■ **GOAL OF THE EXERCISE**
Exactly as they stand, write out all of the entries again.

■ **SUPPLIED ENTRIES**
------------------------------------
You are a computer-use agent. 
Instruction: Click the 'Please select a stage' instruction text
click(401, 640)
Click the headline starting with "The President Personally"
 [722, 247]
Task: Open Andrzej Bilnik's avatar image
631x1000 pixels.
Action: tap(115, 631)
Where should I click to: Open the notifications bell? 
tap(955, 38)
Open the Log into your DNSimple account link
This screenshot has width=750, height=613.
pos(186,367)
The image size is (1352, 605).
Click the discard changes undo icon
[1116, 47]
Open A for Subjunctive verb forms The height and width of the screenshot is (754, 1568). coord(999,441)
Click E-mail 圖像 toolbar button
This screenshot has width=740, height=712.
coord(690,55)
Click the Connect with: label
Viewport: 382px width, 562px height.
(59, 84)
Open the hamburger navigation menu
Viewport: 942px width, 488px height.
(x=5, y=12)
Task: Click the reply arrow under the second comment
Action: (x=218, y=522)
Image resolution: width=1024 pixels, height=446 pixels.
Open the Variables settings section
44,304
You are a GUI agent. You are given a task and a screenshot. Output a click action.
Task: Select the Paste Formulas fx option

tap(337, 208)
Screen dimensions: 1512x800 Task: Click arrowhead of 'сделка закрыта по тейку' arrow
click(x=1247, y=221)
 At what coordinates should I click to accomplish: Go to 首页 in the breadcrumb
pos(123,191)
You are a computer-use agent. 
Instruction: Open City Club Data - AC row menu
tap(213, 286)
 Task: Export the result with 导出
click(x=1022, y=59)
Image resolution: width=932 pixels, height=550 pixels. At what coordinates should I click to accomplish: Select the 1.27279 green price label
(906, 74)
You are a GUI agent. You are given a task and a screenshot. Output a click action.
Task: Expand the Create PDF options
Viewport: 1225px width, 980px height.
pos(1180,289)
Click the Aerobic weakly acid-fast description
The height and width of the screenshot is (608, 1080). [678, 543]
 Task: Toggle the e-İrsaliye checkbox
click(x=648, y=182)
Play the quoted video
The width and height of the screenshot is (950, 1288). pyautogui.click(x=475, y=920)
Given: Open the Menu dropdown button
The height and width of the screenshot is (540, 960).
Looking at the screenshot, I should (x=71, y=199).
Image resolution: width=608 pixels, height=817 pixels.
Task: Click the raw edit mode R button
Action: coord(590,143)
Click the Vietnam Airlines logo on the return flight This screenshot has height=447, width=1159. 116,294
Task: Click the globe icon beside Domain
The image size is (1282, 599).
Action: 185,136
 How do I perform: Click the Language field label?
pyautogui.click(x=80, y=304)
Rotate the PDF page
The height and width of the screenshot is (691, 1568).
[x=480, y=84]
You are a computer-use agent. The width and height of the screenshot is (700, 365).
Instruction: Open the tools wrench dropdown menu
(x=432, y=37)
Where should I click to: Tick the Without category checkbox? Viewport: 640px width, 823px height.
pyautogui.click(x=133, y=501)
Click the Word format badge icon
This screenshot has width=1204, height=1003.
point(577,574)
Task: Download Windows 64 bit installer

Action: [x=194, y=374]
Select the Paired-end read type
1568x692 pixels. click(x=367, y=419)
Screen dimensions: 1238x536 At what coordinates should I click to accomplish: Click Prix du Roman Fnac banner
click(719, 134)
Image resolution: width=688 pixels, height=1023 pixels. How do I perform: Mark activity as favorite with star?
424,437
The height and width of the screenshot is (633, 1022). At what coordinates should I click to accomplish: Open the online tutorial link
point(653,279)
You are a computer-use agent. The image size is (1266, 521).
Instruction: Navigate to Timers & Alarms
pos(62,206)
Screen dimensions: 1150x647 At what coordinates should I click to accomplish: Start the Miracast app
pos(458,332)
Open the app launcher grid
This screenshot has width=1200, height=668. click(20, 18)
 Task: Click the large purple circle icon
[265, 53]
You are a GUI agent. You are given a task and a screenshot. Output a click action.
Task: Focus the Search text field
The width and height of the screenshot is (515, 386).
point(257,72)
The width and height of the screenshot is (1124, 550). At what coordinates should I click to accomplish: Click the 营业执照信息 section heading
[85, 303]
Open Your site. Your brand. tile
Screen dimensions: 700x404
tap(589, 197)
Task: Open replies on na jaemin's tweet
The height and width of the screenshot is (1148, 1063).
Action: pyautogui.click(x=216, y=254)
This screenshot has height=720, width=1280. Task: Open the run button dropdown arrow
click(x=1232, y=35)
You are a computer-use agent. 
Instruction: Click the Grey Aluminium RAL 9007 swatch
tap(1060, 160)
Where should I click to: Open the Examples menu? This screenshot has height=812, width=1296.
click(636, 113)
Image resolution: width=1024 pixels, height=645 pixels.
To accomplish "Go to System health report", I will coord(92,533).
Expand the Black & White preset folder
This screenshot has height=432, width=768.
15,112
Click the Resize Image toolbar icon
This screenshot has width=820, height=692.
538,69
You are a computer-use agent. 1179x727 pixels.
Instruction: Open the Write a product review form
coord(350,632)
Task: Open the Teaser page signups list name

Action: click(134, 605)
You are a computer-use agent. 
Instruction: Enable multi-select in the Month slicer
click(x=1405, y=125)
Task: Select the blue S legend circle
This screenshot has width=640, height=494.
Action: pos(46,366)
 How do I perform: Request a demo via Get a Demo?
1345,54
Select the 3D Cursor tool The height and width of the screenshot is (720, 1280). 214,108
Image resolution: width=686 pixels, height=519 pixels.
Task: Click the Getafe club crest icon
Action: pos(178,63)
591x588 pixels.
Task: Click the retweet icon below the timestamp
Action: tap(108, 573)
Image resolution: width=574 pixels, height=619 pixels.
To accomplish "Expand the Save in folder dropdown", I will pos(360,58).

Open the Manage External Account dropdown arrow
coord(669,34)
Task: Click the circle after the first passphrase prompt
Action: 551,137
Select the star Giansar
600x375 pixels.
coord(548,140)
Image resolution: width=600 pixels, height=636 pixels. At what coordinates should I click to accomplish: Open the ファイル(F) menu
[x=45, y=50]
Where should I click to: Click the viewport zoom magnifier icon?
------------------------------------
■ **TASK SOLUTION**
You are a computer-use agent. 
Instruction: Click the 'Please select a stage' instruction text
click(401, 640)
Click the headline starting with "The President Personally"
 [722, 247]
Task: Open Andrzej Bilnik's avatar image
631x1000 pixels.
Action: tap(115, 631)
Where should I click to: Open the notifications bell? 
tap(955, 38)
Open the Log into your DNSimple account link
This screenshot has width=750, height=613.
pos(186,367)
The image size is (1352, 605).
Click the discard changes undo icon
[1116, 47]
Open A for Subjunctive verb forms The height and width of the screenshot is (754, 1568). coord(999,441)
Click E-mail 圖像 toolbar button
This screenshot has width=740, height=712.
coord(690,55)
Click the Connect with: label
Viewport: 382px width, 562px height.
(59, 84)
Open the hamburger navigation menu
Viewport: 942px width, 488px height.
(x=5, y=12)
Task: Click the reply arrow under the second comment
Action: (x=218, y=522)
Image resolution: width=1024 pixels, height=446 pixels.
Open the Variables settings section
44,304
You are a GUI agent. You are given a task and a screenshot. Output a click action.
Task: Select the Paste Formulas fx option

tap(337, 208)
Screen dimensions: 1512x800 Task: Click arrowhead of 'сделка закрыта по тейку' arrow
click(x=1247, y=221)
 At what coordinates should I click to accomplish: Go to 首页 in the breadcrumb
pos(123,191)
You are a computer-use agent. 
Instruction: Open City Club Data - AC row menu
tap(213, 286)
 Task: Export the result with 导出
click(x=1022, y=59)
Image resolution: width=932 pixels, height=550 pixels. At what coordinates should I click to accomplish: Select the 1.27279 green price label
(906, 74)
You are a GUI agent. You are given a task and a screenshot. Output a click action.
Task: Expand the Create PDF options
Viewport: 1225px width, 980px height.
pos(1180,289)
Click the Aerobic weakly acid-fast description
The height and width of the screenshot is (608, 1080). [678, 543]
 Task: Toggle the e-İrsaliye checkbox
click(x=648, y=182)
Play the quoted video
The width and height of the screenshot is (950, 1288). pyautogui.click(x=475, y=920)
Given: Open the Menu dropdown button
The height and width of the screenshot is (540, 960).
Looking at the screenshot, I should (x=71, y=199).
Image resolution: width=608 pixels, height=817 pixels.
Task: Click the raw edit mode R button
Action: coord(590,143)
Click the Vietnam Airlines logo on the return flight This screenshot has height=447, width=1159. 116,294
Task: Click the globe icon beside Domain
The image size is (1282, 599).
Action: 185,136
 How do I perform: Click the Language field label?
pyautogui.click(x=80, y=304)
Rotate the PDF page
The height and width of the screenshot is (691, 1568).
[x=480, y=84]
You are a computer-use agent. The width and height of the screenshot is (700, 365).
Instruction: Open the tools wrench dropdown menu
(x=432, y=37)
Where should I click to: Tick the Without category checkbox? Viewport: 640px width, 823px height.
pyautogui.click(x=133, y=501)
Click the Word format badge icon
This screenshot has width=1204, height=1003.
point(577,574)
Task: Download Windows 64 bit installer

Action: [x=194, y=374]
Select the Paired-end read type
1568x692 pixels. click(x=367, y=419)
Screen dimensions: 1238x536 At what coordinates should I click to accomplish: Click Prix du Roman Fnac banner
click(719, 134)
Image resolution: width=688 pixels, height=1023 pixels. How do I perform: Mark activity as favorite with star?
424,437
The height and width of the screenshot is (633, 1022). At what coordinates should I click to accomplish: Open the online tutorial link
point(653,279)
You are a computer-use agent. The image size is (1266, 521).
Instruction: Navigate to Timers & Alarms
pos(62,206)
Screen dimensions: 1150x647 At what coordinates should I click to accomplish: Start the Miracast app
pos(458,332)
Open the app launcher grid
This screenshot has width=1200, height=668. click(20, 18)
 Task: Click the large purple circle icon
[265, 53]
You are a GUI agent. You are given a task and a screenshot. Output a click action.
Task: Focus the Search text field
The width and height of the screenshot is (515, 386).
point(257,72)
The width and height of the screenshot is (1124, 550). At what coordinates should I click to accomplish: Click the 营业执照信息 section heading
[85, 303]
Open Your site. Your brand. tile
Screen dimensions: 700x404
tap(589, 197)
Task: Open replies on na jaemin's tweet
The height and width of the screenshot is (1148, 1063).
Action: pyautogui.click(x=216, y=254)
This screenshot has height=720, width=1280. Task: Open the run button dropdown arrow
click(x=1232, y=35)
You are a computer-use agent. 
Instruction: Click the Grey Aluminium RAL 9007 swatch
tap(1060, 160)
Where should I click to: Open the Examples menu? This screenshot has height=812, width=1296.
click(636, 113)
Image resolution: width=1024 pixels, height=645 pixels.
To accomplish "Go to System health report", I will coord(92,533).
Expand the Black & White preset folder
This screenshot has height=432, width=768.
15,112
Click the Resize Image toolbar icon
This screenshot has width=820, height=692.
538,69
You are a computer-use agent. 1179x727 pixels.
Instruction: Open the Write a product review form
coord(350,632)
Task: Open the Teaser page signups list name

Action: click(134, 605)
You are a computer-use agent. 
Instruction: Enable multi-select in the Month slicer
click(x=1405, y=125)
Task: Select the blue S legend circle
This screenshot has width=640, height=494.
Action: pos(46,366)
 How do I perform: Request a demo via Get a Demo?
1345,54
Select the 3D Cursor tool The height and width of the screenshot is (720, 1280). 214,108
Image resolution: width=686 pixels, height=519 pixels.
Task: Click the Getafe club crest icon
Action: pos(178,63)
591x588 pixels.
Task: Click the retweet icon below the timestamp
Action: tap(108, 573)
Image resolution: width=574 pixels, height=619 pixels.
To accomplish "Expand the Save in folder dropdown", I will pos(360,58).

Open the Manage External Account dropdown arrow
coord(669,34)
Task: Click the circle after the first passphrase prompt
Action: 551,137
Select the star Giansar
600x375 pixels.
coord(548,140)
Image resolution: width=600 pixels, height=636 pixels. At what coordinates should I click to accomplish: Open the ファイル(F) menu
[x=45, y=50]
Where should I click to: Click the viewport zoom magnifier icon?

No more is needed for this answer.